Pope Francis offered a reminder that people are always worth more than things, as he reflected on a Gospel that “can seem a little confusing, but isn’t.”
The pope spoke of the line from Luke’s Gospel: “I tell you, make friends for yourselves with dishonest wealth, so that when it fails, you will be welcomed into eternal dwellings.” He offered his reflection before praying the midday Angelus with pilgrims in St. Peter’s Square.
This “dishonest wealth,” he said, is a reference to money, sometimes known as “the devil’s dung,” and to material possessions in general.
The pope explained that “wealth can lead to building walls, to division and to discrimination,” but Jesus invites us to instead use wealth in order to “make friends.”
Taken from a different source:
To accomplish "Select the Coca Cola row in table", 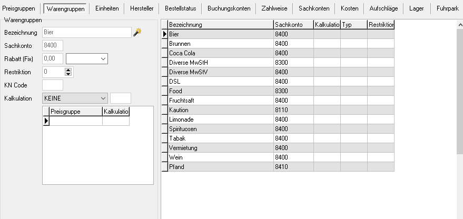I will tap(220, 53).
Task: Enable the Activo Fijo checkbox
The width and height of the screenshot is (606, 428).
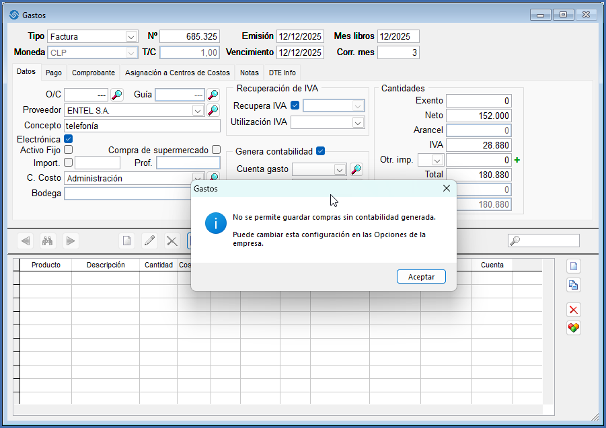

It is “an invitation to know how to transform goods and riches into relationships, because people are worth more than things and count more than the riches we possess,” he said.
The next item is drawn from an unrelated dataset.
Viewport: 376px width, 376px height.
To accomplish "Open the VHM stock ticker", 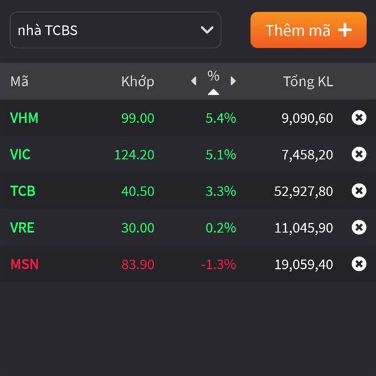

In life, effectively, it’s not those who have a lot of riches that give fruit, but those who create and maintain bonds, so many relationships, so many friendships through different “riches,” that is, through the various talents that God has given them.
The Holy Father spoke of how using wealth in this way leads to the result that Jesus indicates in the Gospel: being welcomed into eternal dwellings.
If we are capable of transforming riches into instruments of fraternity and solidarity, then not only God will welcome us into Paradise, but also those with whom we have shared, by administering well what the Lord has placed in our hands.